A modular research framework for large‑scale text analysis: it ingests heterogeneous corpora, applies multilingual preprocessing, computes dense embeddings, performs similarity‑based clustering, creates LLM‑driven abstractive summaries, and continuously updates a temporal knowledge‑graph that captures topic evolution and inter‑document relations.
radlab‑article‑creator is a Django‑based research platform that ingests plain‑text items
(with minimal metadata) and produces a rich set of artifacts:
| Artefact | Description | Persistence |
|---|---|---|
| Embeddings | Vector representation of each news piece (torch‑based embedder) | In‑memory, optional on‑disk cache |
| Clusters | Groups of semantically similar items (RdlClusterer) |
Django model Cluster |
| GenAI Labels | Human‑readable Polish category names generated via an local LLM | Stored in Cluster.genai_label |
| Summary Articles | One‑page Polish summary per cluster (spell‑checked) | Stored in Cluster.article_text |
| Day‑to‑Day Similarity | Cosine similarity links between clusters of adjacent days | Model SimilarClusters |
| Hyper‑graph | Weighted graph where nodes are day‑wide clusters and edges encode similarity scores | Serialized *.pkl files in the hyper_graphs folder |
| REST API | Public and admin endpoints to expose clusters, articles, similarity links, and system status | creator/api/public/ & creator/api/admin/ |
All results are persisted in a PostgreSQL (or any Django‑supported) database, making them instantly consumable by downstream services such as front‑ends, search engines, or analytics dashboards.
- Embedding Layer – a configurable Torch model turns any text into a fixed‑size vector.
- RdlClusterer – a reduction‑aware, density‑based clustering algorithm that automatically selects a suitable number of clusters within user‑defined bounds.
- GenAI Labelling & Summarisation – local LLM api used to generate concise Polish category names and one‑page summary articles for each cluster.
- Temporal Similarity – cosine similarity between clusters of consecutive days, enabling trend detection and story continuity tracking.

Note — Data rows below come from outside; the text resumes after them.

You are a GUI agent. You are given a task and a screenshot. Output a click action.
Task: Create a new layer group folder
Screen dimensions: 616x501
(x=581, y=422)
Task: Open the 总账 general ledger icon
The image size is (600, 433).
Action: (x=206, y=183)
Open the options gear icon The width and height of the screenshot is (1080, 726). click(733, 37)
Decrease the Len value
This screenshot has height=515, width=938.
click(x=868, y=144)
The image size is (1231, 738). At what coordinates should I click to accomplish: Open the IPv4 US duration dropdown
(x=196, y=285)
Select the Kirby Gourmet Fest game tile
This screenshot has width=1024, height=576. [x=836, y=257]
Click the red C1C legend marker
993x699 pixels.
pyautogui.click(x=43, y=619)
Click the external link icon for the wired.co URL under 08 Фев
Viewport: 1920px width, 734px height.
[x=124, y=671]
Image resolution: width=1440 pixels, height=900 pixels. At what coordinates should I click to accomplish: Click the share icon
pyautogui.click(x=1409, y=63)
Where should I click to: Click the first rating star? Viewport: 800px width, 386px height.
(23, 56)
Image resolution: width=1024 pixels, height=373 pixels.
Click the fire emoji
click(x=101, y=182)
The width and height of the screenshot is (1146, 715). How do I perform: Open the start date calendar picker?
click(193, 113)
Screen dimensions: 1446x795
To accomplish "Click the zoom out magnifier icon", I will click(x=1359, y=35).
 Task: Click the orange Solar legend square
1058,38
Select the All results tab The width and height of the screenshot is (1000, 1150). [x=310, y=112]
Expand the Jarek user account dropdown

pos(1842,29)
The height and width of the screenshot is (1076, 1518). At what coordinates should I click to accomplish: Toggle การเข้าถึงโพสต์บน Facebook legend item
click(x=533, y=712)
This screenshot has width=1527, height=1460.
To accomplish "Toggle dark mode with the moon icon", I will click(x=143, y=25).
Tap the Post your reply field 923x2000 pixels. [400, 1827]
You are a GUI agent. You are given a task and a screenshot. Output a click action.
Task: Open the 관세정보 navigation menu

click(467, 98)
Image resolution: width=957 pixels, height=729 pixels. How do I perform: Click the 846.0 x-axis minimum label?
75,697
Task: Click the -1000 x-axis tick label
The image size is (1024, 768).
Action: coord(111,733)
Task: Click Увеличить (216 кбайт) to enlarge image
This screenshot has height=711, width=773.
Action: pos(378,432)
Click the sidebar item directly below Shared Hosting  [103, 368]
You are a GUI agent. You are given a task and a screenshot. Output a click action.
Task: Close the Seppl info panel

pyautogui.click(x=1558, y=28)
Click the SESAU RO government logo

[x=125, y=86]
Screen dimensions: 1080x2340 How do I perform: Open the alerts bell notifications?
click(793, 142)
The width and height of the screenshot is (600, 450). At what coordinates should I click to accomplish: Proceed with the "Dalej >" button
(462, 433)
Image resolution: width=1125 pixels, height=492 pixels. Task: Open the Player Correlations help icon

- Hyper‑graph Generation – builds a weighted graph of day‑wide clusters for advanced visualization and network analysis.
- Config‑driven Pipeline – all runtime options (embedder path, clustering parameters, GenAI endpoint, etc.) live in JSON files under
configs/. - REST API – clean, versioned endpoints expose clusters, articles, similarity links, and admin utilities.
- Extensible Architecture – swap the embedder, clustering algorithm, or GenAI provider by editing configuration only; code is organised into isolated components for easy testing and replacement.
The source code is released under the same license as the repository’s root LICENSE file (Apache 2.0). See LICENSE for the full legal text.